Cancel a pending poll. The cancelled op still posts a (STATUS_CANCELLED) completion, which #wait reaps and frees — so we do NOT free here.

# File 'ext/winloop/winloop.c', line 367

static VALUE backend_cancel(VALUE self, VALUE vid) {
    winloop_backend *b = get_backend(self);
    uint64_t id = NUM2ULL(vid);
    st_data_t val;
    if (st_lookup(b->reqs, (st_data_t)id, &val)) {
        winloop_req *req = (winloop_req *)val;
        CancelIoEx(b->afd, &req->ov);
    }
    return Qnil;
}

#op_abandon(vid) ⇒ Object

For a native call that failed SYNCHRONOUSLY (GetLastError != ERROR_IO_PENDING): the kernel never saw the op, no packet will ever arrive — free immediately.
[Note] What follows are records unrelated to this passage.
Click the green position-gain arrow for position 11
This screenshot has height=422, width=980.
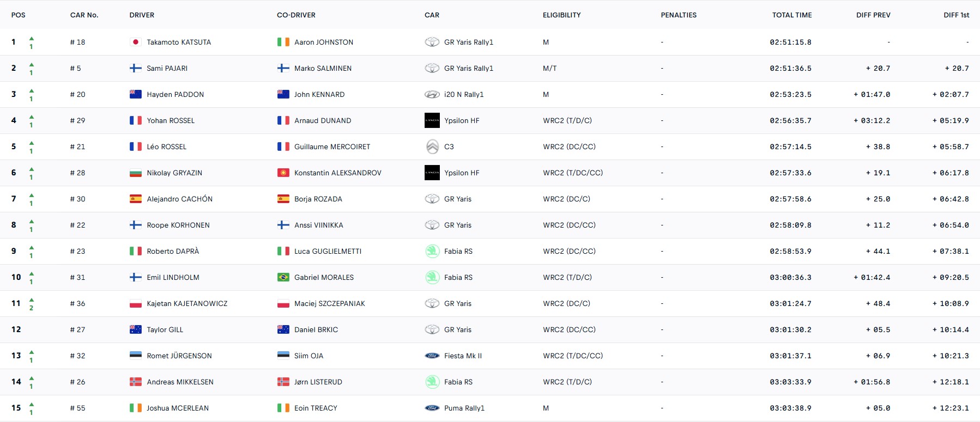coord(32,300)
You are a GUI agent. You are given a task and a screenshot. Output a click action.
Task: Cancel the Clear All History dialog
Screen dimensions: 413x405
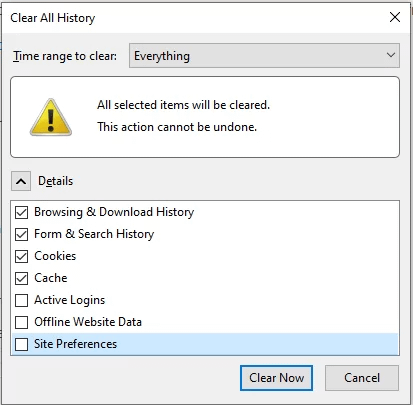coord(362,378)
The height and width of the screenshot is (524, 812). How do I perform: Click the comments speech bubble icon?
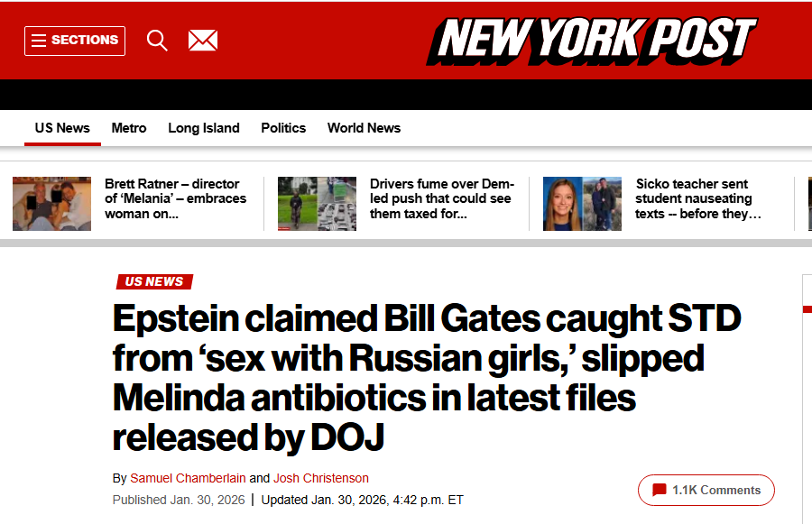click(660, 490)
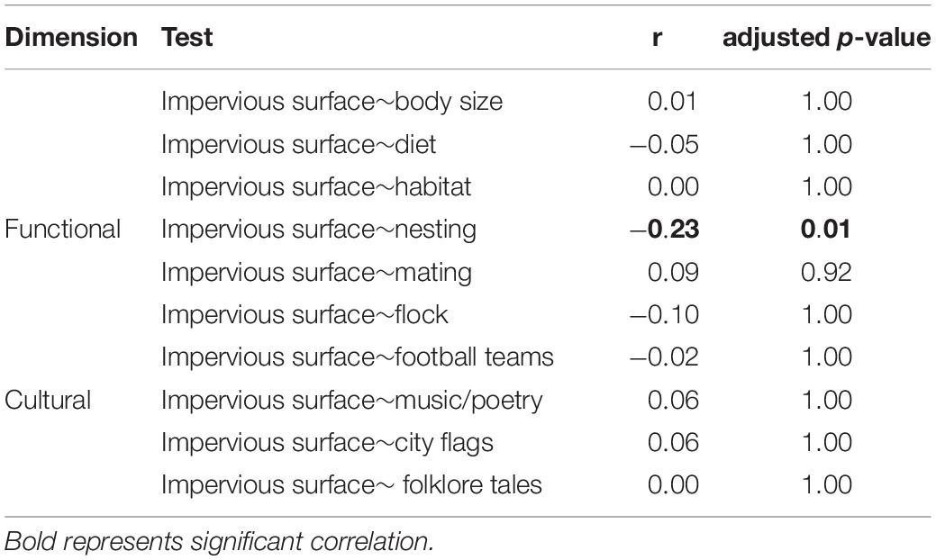The image size is (936, 560).
Task: Click the adjusted p-value column header
Action: coord(826,37)
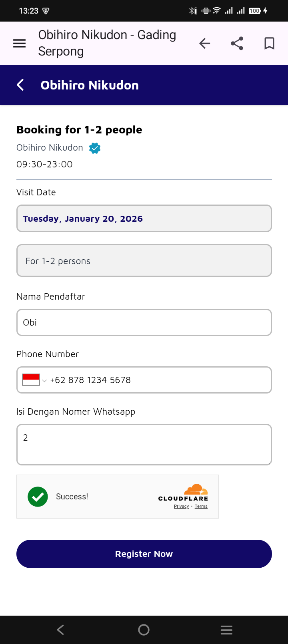Open Cloudflare Privacy link
This screenshot has width=288, height=644.
(x=181, y=506)
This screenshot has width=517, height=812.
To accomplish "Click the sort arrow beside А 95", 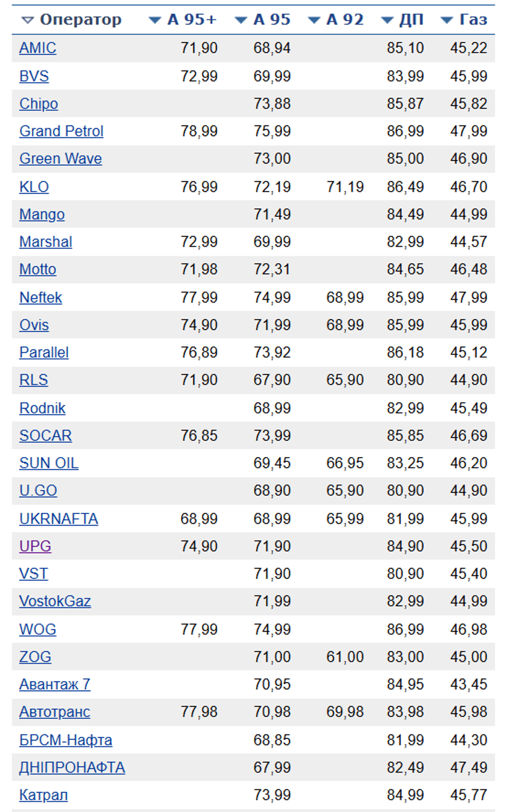I will pyautogui.click(x=241, y=20).
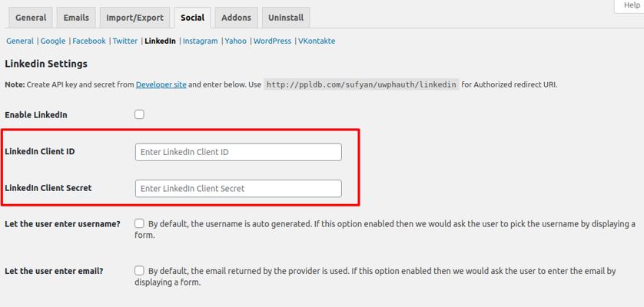Open Yahoo social settings

236,41
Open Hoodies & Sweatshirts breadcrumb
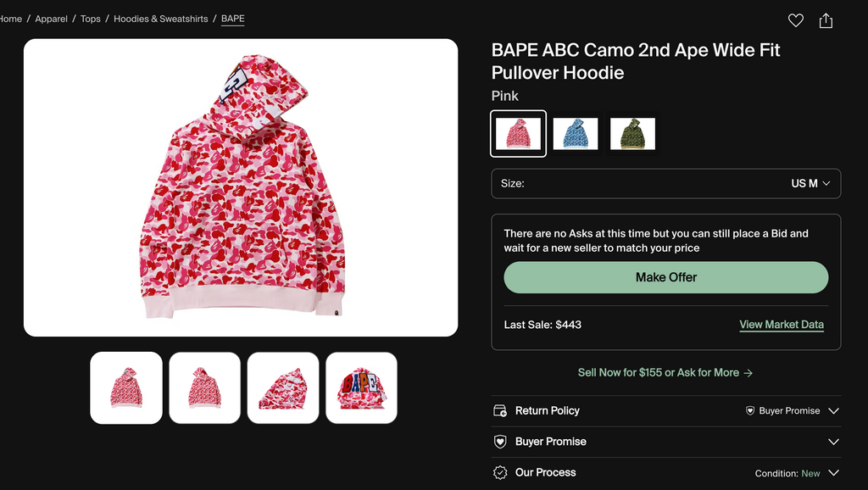 pyautogui.click(x=161, y=19)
# File 'ext/winloop/winloop.c', line 484

static VALUE backend_op_abandon(VALUE self, VALUE vid) {
    winloop_backend *b = get_backend_ops(self);
    winloop_op *op = op_lookup(b, NUM2ULL(vid));
    if (op->state == OP_SUBMITTED)
        rb_raise(eError, "winloop: op %llu is submitted; a submitted op is retired by "
                 "its completion, not op_abandon", (unsigned long long)op->id);
    if (op->state == OP_COMPLETED)
        rb_raise(eError, "winloop: op %llu is completed; retire it with op_result or "
                 "op_free, not op_abandon", (unsigned long long)op->id);
    op_retire(b, op);
    return Qtrue;
}

#op_cancel(vid) ⇒ Object

CancelIoEx(handle, ov) — targeted, cross-thread-safe. NEVER frees: a cancelled op still posts a packet (usually error 995) which #wait reaps. Returns true if a cancel was issued; false on ERROR_NOT_FOUND (already completed — benign) or ANY other CancelIoEx failure (rb_warn'ed, never raised: await_op's ensure path must never mask an in-flight Timeout/Fiber#raise unwind with a Winloop::Error).
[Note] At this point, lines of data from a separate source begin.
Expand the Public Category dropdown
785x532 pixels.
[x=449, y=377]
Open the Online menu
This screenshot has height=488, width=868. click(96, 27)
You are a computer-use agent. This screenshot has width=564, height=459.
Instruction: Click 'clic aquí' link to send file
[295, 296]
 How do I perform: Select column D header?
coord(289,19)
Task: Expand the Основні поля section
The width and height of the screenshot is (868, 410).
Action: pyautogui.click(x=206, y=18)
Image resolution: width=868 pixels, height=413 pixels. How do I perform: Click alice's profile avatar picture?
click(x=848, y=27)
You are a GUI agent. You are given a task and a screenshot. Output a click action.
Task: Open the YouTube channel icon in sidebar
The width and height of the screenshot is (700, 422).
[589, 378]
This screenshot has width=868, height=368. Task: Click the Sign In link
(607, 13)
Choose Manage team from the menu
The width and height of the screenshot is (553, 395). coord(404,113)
# File 'ext/winloop/winloop.c', line 502

static VALUE backend_op_cancel(VALUE self, VALUE vid) {
    winloop_backend *b = get_backend_ops(self);
    winloop_op *op = op_lookup(b, NUM2ULL(vid));
    DWORD gle;
    if (op->state == OP_PREPARED)
        rb_raise(eError, "winloop: op %llu is prepared; only a submitted op can be "
                 "cancelled (a prepared op is retired with op_abandon)",
                 (unsigned long long)op->id);
    if (CancelIoEx(op->handle, &op->ov)) return Qtrue;
    gle = GetLastError(); /* captured immediately, before any Ruby call */
    if (gle != ERROR_NOT_FOUND)
        rb_warn("winloop: CancelIoEx for op %llu failed (error %lu) — treated as "
                "no-cancel, never an exception", (unsigned long long)op->id, gle);
    return Qfalse;
}

#op_free(vid) ⇒ Object

Retire a COMPLETED op without materializing its data (orphaned completions).
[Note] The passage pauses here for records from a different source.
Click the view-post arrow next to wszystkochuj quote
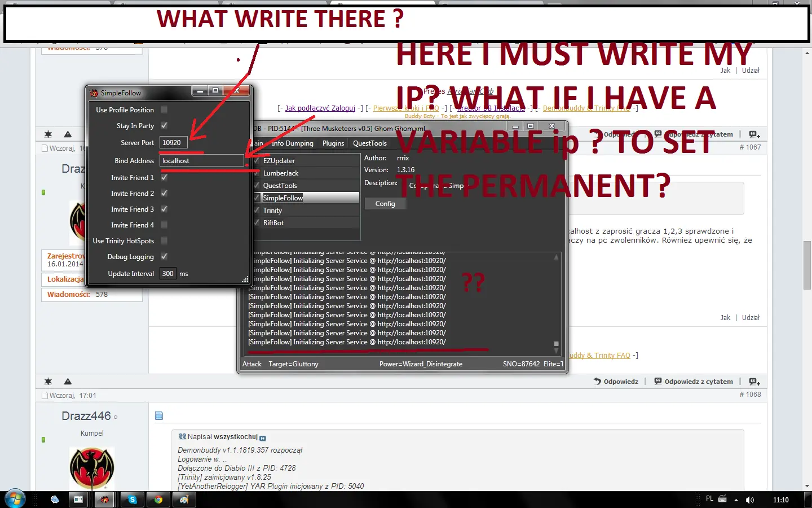The height and width of the screenshot is (508, 812). point(263,437)
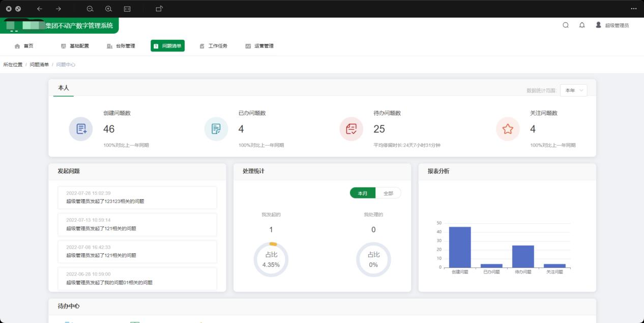Click the zoom out magnifier icon
Screen dimensions: 644x323
click(x=90, y=9)
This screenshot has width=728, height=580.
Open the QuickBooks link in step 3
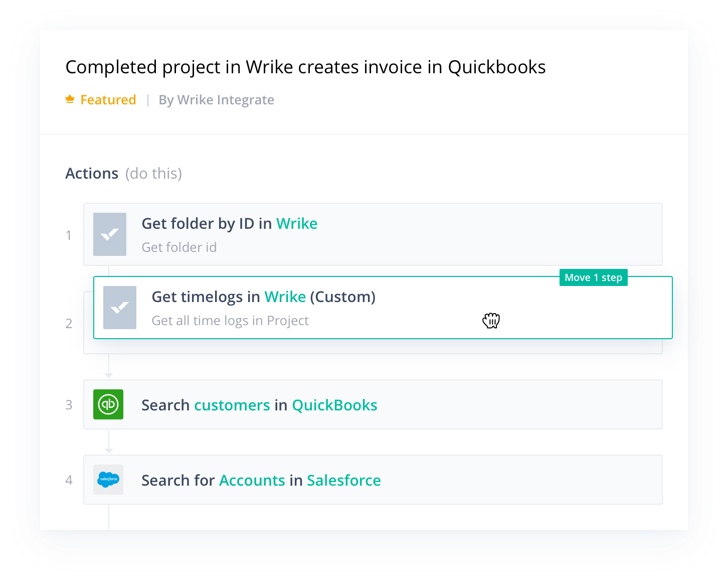coord(335,405)
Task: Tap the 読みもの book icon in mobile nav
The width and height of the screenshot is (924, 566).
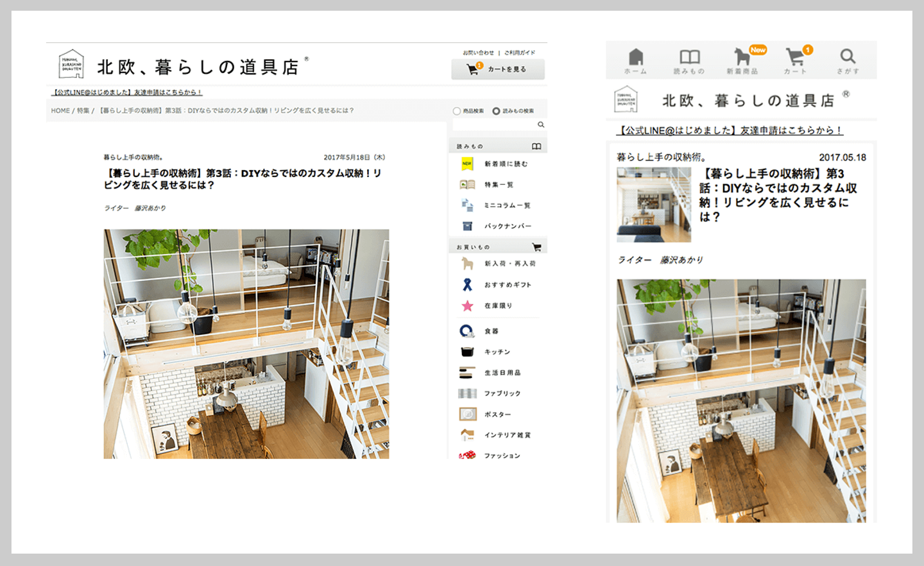Action: coord(689,57)

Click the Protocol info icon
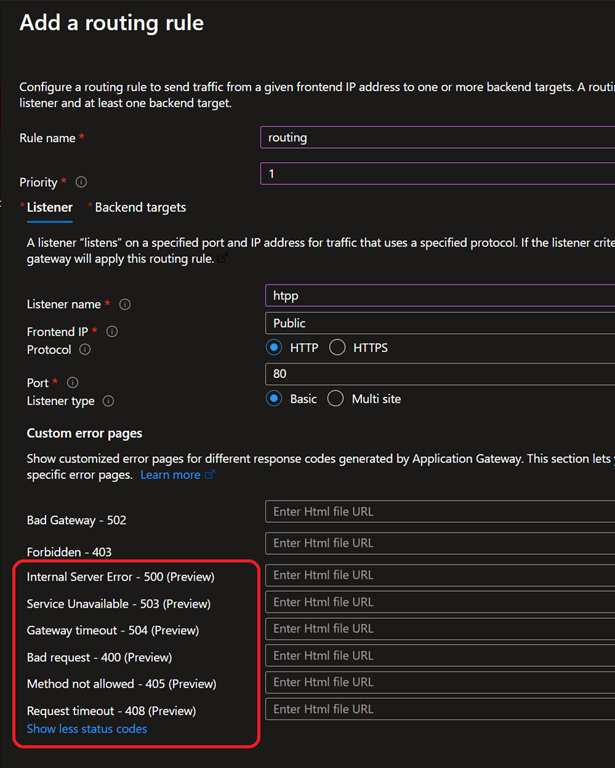click(x=85, y=350)
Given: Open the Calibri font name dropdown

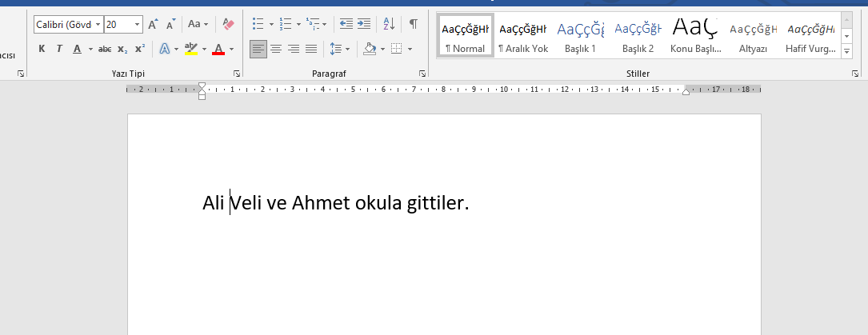Looking at the screenshot, I should [x=98, y=25].
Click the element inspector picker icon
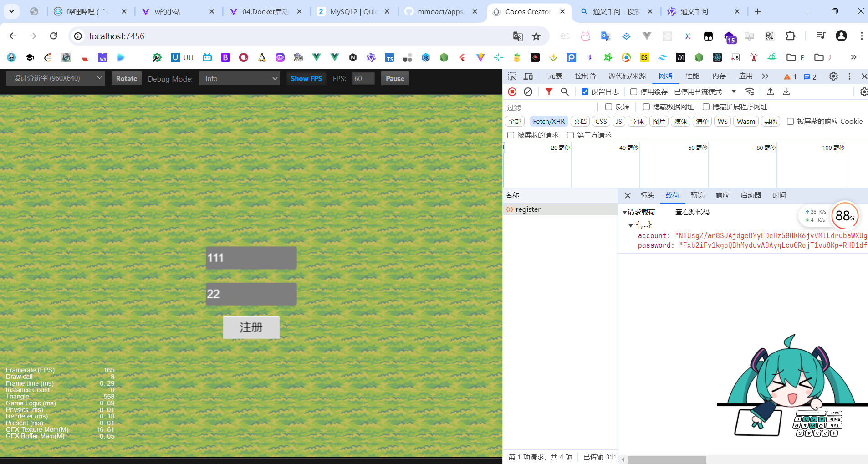Screen dimensions: 868x464 click(x=512, y=76)
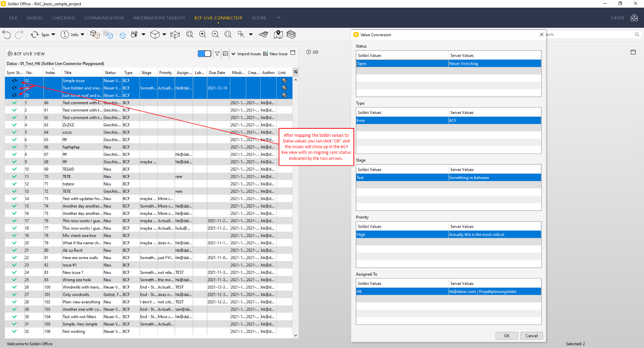Image resolution: width=644 pixels, height=348 pixels.
Task: Open the INFORMATION TAKEOFF tab
Action: pyautogui.click(x=159, y=18)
# File 'ext/winloop/winloop.c', line 540

static VALUE backend_op_free(VALUE self, VALUE vid) {
    winloop_backend *b = get_backend_ops(self);
    winloop_op *op = op_lookup(b, NUM2ULL(vid));
    if (op->state != OP_COMPLETED)
        rb_raise(eError, "winloop: op %llu is %s; op_free is only legal once its "
                 "completion has been reaped by #wait",
                 (unsigned long long)op->id, op_state_name(op->state));
    op_retire(b, op);
    return Qtrue;
}

#op_prepare(handle, tag: 0, capacity: 0) ⇒ Object

Allocate one backend-owned op record (state :prepared): a zeroed OVERLAPPED, a tag echoed back in the completion tuple, and an optional embedded data buffer. Returns [op_id, ov_addr, buf_addr] (all Integers; buf_addr is 0 when capacity is 0). handle must have been passed to #associate on this backend first — an op on a handle that is not on the port never completes (a silent hang, not an error), so unknown handles raise Winloop::Error up front.

Raises:

• (TypeError)

# File 'lib/winloop/ops.rb', line 18

def op_prepare(handle, tag: 0, capacity: 0)
  raise TypeError, "handle must be an Integer (got #{handle.class})"   unless handle.is_a?(Integer)
  raise TypeError, "tag must be an Integer (got #{tag.class})"         unless tag.is_a?(Integer)
  raise TypeError, "capacity must be an Integer (got #{capacity.class})" unless capacity.is_a?(Integer)
  if handle.zero? || handle == 0xFFFF_FFFF_FFFF_FFFF || !handle.between?(1, 2**64 - 1)
    raise ArgumentError, "#{handle} is not a usable HANDLE value"
  end
  unless tag.between?(0, 2**64 - 1)
    raise ArgumentError, "tag must be in 0..2**64-1 (got #{tag})"
  end
  unless capacity.between?(0, OP_CAPACITY_MAX)
    raise ArgumentError, "capacity must be in 0..#{OP_CAPACITY_MAX} (got #{capacity})"
  end
  _op_prepare(handle, tag, capacity)
end

#op_result(vid) ⇒ Object

[bytes, error, data] for a COMPLETED op; frees the record. The String is built BEFORE the free so an OOM raise leaves the op intact and retryable. data is clamped to min(bytes, capacity): a stray packet's bogus byte count cannot make winloop read past its own buffer.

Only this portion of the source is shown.